++++ RECORDS TO USE ++++

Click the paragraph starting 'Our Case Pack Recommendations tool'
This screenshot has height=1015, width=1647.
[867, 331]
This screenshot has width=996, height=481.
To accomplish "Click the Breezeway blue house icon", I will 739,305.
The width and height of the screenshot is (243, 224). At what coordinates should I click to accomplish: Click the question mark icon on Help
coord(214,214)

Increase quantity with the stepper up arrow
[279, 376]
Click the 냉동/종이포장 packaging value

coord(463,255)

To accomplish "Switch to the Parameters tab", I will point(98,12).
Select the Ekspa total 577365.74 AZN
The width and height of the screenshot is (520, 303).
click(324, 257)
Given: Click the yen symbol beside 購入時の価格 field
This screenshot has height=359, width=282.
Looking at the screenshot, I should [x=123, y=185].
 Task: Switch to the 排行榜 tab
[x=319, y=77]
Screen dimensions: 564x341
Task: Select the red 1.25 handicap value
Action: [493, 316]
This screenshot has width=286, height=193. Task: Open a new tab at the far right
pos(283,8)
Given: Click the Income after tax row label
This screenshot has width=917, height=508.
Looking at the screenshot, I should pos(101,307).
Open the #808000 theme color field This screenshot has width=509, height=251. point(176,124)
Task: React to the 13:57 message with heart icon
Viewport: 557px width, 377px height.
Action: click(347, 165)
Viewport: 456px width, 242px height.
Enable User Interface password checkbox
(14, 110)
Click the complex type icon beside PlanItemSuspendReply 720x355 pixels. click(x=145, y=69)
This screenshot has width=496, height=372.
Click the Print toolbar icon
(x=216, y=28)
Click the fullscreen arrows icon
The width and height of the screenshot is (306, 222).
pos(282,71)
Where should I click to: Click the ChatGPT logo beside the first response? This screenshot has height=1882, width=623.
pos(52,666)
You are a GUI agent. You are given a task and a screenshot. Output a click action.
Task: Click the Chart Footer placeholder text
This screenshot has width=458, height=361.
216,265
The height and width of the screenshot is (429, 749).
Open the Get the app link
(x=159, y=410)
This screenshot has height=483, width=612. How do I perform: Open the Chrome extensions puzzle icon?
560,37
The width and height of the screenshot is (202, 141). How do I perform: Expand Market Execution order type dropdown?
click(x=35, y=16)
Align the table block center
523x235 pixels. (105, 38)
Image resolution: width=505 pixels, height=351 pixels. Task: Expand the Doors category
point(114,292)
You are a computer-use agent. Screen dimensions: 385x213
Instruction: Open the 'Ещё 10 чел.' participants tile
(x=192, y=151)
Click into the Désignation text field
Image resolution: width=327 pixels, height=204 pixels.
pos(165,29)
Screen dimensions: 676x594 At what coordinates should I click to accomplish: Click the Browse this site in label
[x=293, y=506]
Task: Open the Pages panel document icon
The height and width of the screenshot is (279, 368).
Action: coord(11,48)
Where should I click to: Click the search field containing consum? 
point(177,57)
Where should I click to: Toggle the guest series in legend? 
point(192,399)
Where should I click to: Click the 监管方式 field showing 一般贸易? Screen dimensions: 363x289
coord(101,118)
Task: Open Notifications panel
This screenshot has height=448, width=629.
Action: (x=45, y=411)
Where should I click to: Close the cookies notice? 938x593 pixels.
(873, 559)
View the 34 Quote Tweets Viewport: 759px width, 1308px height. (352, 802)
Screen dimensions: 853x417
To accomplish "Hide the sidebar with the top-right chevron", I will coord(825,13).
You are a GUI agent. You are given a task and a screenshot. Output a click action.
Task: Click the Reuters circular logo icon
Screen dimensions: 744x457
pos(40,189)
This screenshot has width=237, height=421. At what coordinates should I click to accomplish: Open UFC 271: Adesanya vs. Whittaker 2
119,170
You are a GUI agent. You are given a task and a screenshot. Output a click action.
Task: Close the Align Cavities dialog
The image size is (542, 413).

++++

- **EXERCISE**: All of the material must be given again without any change.

- **YOUR SOLUTION**:
Click the paragraph starting 'Our Case Pack Recommendations tool'
This screenshot has height=1015, width=1647.
[867, 331]
This screenshot has width=996, height=481.
To accomplish "Click the Breezeway blue house icon", I will 739,305.
The width and height of the screenshot is (243, 224). At what coordinates should I click to accomplish: Click the question mark icon on Help
coord(214,214)

Increase quantity with the stepper up arrow
[279, 376]
Click the 냉동/종이포장 packaging value

coord(463,255)

To accomplish "Switch to the Parameters tab", I will point(98,12).
Select the Ekspa total 577365.74 AZN
The width and height of the screenshot is (520, 303).
click(324, 257)
Given: Click the yen symbol beside 購入時の価格 field
This screenshot has height=359, width=282.
Looking at the screenshot, I should [x=123, y=185].
 Task: Switch to the 排行榜 tab
[x=319, y=77]
Screen dimensions: 564x341
Task: Select the red 1.25 handicap value
Action: [493, 316]
This screenshot has width=286, height=193. Task: Open a new tab at the far right
pos(283,8)
Given: Click the Income after tax row label
This screenshot has width=917, height=508.
Looking at the screenshot, I should pos(101,307).
Open the #808000 theme color field This screenshot has width=509, height=251. point(176,124)
Task: React to the 13:57 message with heart icon
Viewport: 557px width, 377px height.
Action: click(347, 165)
Viewport: 456px width, 242px height.
Enable User Interface password checkbox
(14, 110)
Click the complex type icon beside PlanItemSuspendReply 720x355 pixels. click(x=145, y=69)
This screenshot has width=496, height=372.
Click the Print toolbar icon
(x=216, y=28)
Click the fullscreen arrows icon
The width and height of the screenshot is (306, 222).
pos(282,71)
Where should I click to: Click the ChatGPT logo beside the first response? This screenshot has height=1882, width=623.
pos(52,666)
You are a GUI agent. You are given a task and a screenshot. Output a click action.
Task: Click the Chart Footer placeholder text
This screenshot has width=458, height=361.
216,265
The height and width of the screenshot is (429, 749).
Open the Get the app link
(x=159, y=410)
This screenshot has height=483, width=612. How do I perform: Open the Chrome extensions puzzle icon?
560,37
The width and height of the screenshot is (202, 141). How do I perform: Expand Market Execution order type dropdown?
click(x=35, y=16)
Align the table block center
523x235 pixels. (105, 38)
Image resolution: width=505 pixels, height=351 pixels. Task: Expand the Doors category
point(114,292)
You are a computer-use agent. Screen dimensions: 385x213
Instruction: Open the 'Ещё 10 чел.' participants tile
(x=192, y=151)
Click into the Désignation text field
Image resolution: width=327 pixels, height=204 pixels.
pos(165,29)
Screen dimensions: 676x594 At what coordinates should I click to accomplish: Click the Browse this site in label
[x=293, y=506]
Task: Open the Pages panel document icon
The height and width of the screenshot is (279, 368).
Action: coord(11,48)
Where should I click to: Click the search field containing consum? 
point(177,57)
Where should I click to: Toggle the guest series in legend? 
point(192,399)
Where should I click to: Click the 监管方式 field showing 一般贸易? Screen dimensions: 363x289
coord(101,118)
Task: Open Notifications panel
This screenshot has height=448, width=629.
Action: (x=45, y=411)
Where should I click to: Close the cookies notice? 938x593 pixels.
(873, 559)
View the 34 Quote Tweets Viewport: 759px width, 1308px height. (352, 802)
Screen dimensions: 853x417
To accomplish "Hide the sidebar with the top-right chevron", I will coord(825,13).
You are a GUI agent. You are given a task and a screenshot. Output a click action.
Task: Click the Reuters circular logo icon
Screen dimensions: 744x457
pos(40,189)
This screenshot has width=237, height=421. At what coordinates should I click to accomplish: Open UFC 271: Adesanya vs. Whittaker 2
119,170
You are a GUI agent. You are given a task and a screenshot. Output a click action.
Task: Close the Align Cavities dialog
The image size is (542, 413).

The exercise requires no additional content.